There seem to be two main schools of thought around this right now. One is that most of the application lives on the client in Javascript or Flash, and just uses the server for storage. NetVibes and quite a few of the "Web 2.0" apps are examples of this type of architecture. The other is that most of the application lives on the server, which is responsible for rendering most the application, and the client is made up of some widgets and controls that interact with the user and send information back to the server for processing and storage. Microsoft’s Atlas framework is a prime example of this type of architecture.
This almost goes back to the whole object-oriented vs. SOA debate. The "mainly-client" applications tend to be more object oriented, while the "mainly-server" applications tend to be service-oriented. I don’t feel that either of these are ideal. I think we’re at the point where we need to marry both of these approaches for an ideal application architecture. Object-oriented on the client is very good, but the client isn’t suited for heavy lifting like servers are. Servers are great at heavy lifting, but they aren’t so good at creating a rich user experience.
I think what’s needed is a hybrid approach. I love the idea of having a rich object model on the client, at least up to the point that Javascript allows. With some hacks, you can simulate multiple levels of inheritence and some pretty nifty object oriented constructs. What I’ve been toying with lately is the idea of creating object proxies on the client that are coupled to the "real" objects on the server using SOA. The client objects would have all of the same properties and methods as the objects on the server, but the guts of the objects would actually live on the server. The server essentially just accepts the data from the client-side Javascript and passes it back to the server using SOAP or REST, gets the value, and passes it back. Transparent to the script on the client, but it essentially offloads the real work to the server. The server can then do whatever it needs with that data, including passing it off to a message queue, re-routing the request to another server using SOA, etc. In a sense it’s the loosest coupling you can get, it’s decoupling the objects on the client itself from the server. It’s using SOA as the plumbing behind the client object.
What I’d like to do is create, say, a Person object on the client which is coupled to a person record on the server (in the database or in XML). All the property changes would be done on the client, but when the user saves the object, the client object would then use SOAP or REST to call the Save method on the server, passing with it the properties of the client object in JSON format. Same with loading an object getting an object, the client should just send the object ID to the server and ask for the full contents which the server would return using JSON, and then probably cache it on the client for future use. The client objects’ base classes would also have the inherent ability to render itself to HTML, return its XML for Live Clipboard use, etc.

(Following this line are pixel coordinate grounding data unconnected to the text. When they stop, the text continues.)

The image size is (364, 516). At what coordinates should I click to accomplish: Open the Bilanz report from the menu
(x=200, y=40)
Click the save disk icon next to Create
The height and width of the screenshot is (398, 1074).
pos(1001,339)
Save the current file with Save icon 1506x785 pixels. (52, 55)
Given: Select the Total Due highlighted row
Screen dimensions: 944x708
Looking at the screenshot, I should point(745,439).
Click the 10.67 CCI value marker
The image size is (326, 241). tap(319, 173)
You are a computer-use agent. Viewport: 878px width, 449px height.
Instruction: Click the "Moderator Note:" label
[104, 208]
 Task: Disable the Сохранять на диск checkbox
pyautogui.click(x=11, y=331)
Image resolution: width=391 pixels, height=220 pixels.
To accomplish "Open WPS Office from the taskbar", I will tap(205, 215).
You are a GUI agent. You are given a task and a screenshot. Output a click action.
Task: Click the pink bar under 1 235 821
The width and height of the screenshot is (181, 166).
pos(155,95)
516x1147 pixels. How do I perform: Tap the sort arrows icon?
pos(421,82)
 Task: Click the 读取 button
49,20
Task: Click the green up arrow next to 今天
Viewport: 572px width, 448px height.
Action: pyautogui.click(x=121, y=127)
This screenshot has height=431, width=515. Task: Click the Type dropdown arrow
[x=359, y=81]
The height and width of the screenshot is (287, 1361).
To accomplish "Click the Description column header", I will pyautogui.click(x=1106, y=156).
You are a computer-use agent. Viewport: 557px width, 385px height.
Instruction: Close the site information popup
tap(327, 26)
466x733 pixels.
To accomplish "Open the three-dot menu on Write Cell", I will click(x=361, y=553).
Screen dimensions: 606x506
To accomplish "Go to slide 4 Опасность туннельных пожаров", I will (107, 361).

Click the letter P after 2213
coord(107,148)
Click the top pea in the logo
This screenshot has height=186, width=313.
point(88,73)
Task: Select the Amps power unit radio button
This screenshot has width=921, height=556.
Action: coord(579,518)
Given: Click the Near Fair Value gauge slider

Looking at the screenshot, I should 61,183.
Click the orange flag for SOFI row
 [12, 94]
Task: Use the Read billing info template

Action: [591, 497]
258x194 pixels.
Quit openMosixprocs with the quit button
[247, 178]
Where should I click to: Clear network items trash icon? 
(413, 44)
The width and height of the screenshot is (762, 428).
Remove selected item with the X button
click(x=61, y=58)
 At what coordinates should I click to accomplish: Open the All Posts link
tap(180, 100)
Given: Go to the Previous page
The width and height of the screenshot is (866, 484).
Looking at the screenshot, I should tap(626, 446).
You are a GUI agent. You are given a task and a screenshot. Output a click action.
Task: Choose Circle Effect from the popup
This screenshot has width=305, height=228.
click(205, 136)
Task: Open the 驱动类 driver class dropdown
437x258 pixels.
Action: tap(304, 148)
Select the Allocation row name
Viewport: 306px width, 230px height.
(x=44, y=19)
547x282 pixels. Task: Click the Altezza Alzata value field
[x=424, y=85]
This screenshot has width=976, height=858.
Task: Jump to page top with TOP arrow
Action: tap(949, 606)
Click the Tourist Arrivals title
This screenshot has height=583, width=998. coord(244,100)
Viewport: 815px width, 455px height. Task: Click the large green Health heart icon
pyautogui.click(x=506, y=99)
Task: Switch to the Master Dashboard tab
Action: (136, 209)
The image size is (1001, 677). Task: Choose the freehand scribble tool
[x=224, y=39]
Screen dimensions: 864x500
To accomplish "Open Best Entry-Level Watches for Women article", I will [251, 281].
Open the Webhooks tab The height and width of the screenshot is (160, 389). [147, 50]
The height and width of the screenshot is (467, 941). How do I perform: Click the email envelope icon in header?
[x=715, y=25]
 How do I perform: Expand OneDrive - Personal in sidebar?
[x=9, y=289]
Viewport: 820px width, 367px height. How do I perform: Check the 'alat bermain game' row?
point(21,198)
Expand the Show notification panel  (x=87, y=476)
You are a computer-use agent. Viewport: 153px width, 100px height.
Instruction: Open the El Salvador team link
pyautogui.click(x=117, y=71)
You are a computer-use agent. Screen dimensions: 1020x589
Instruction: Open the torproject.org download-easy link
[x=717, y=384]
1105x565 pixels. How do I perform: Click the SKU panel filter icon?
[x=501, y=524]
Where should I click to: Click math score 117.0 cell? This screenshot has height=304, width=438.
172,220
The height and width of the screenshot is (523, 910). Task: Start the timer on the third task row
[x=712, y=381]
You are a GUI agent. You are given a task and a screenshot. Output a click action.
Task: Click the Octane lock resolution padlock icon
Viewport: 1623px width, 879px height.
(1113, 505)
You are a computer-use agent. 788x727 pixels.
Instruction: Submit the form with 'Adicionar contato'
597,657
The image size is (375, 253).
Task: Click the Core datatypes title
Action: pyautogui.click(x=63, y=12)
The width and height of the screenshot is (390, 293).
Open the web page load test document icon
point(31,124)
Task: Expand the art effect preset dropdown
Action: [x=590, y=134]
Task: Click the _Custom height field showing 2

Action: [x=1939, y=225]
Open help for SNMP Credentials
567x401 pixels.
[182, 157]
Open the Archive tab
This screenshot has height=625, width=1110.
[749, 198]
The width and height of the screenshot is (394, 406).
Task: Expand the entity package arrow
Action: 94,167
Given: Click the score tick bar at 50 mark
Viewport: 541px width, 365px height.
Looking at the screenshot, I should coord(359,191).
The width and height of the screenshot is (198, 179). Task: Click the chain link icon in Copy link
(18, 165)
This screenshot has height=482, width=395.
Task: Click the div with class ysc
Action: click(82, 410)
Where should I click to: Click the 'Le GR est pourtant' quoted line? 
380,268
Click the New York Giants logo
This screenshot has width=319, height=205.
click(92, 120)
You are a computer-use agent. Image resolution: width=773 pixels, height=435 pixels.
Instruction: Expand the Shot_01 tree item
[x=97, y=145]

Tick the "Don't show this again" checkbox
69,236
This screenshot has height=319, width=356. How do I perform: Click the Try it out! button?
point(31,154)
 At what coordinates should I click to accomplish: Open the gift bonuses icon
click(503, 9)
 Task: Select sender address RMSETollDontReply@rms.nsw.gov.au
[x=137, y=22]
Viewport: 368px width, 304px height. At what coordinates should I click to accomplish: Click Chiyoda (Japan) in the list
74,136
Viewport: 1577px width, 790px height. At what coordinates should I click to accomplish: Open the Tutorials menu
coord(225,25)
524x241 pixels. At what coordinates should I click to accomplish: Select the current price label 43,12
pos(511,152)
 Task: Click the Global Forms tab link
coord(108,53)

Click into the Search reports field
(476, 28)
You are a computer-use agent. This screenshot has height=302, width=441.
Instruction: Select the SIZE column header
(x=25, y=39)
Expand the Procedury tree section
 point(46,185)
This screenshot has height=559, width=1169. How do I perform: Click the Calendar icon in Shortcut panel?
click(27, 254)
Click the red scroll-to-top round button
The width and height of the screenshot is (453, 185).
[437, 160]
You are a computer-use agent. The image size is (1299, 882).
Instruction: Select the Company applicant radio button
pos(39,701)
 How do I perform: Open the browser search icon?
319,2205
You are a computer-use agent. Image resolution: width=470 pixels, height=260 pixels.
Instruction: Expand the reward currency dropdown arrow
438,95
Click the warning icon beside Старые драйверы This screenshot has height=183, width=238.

Maybe somebody’s already developed something like this, but I haven’t been able to find it yet. I don’t want to be tied to any specific development language on the server, either, so libraries like Ajax.NET that generate the client objects from the server code aren’t really what I’m looking for. I’m interested in an actual object library for use on the client that communicate directly with the server in the appropriate places. The Javascript libraries like Dojo have just matured enough to enable this pretty recently (in my opinion, anyway). If anyone has seen anything along these lines I’d really appreciate a link.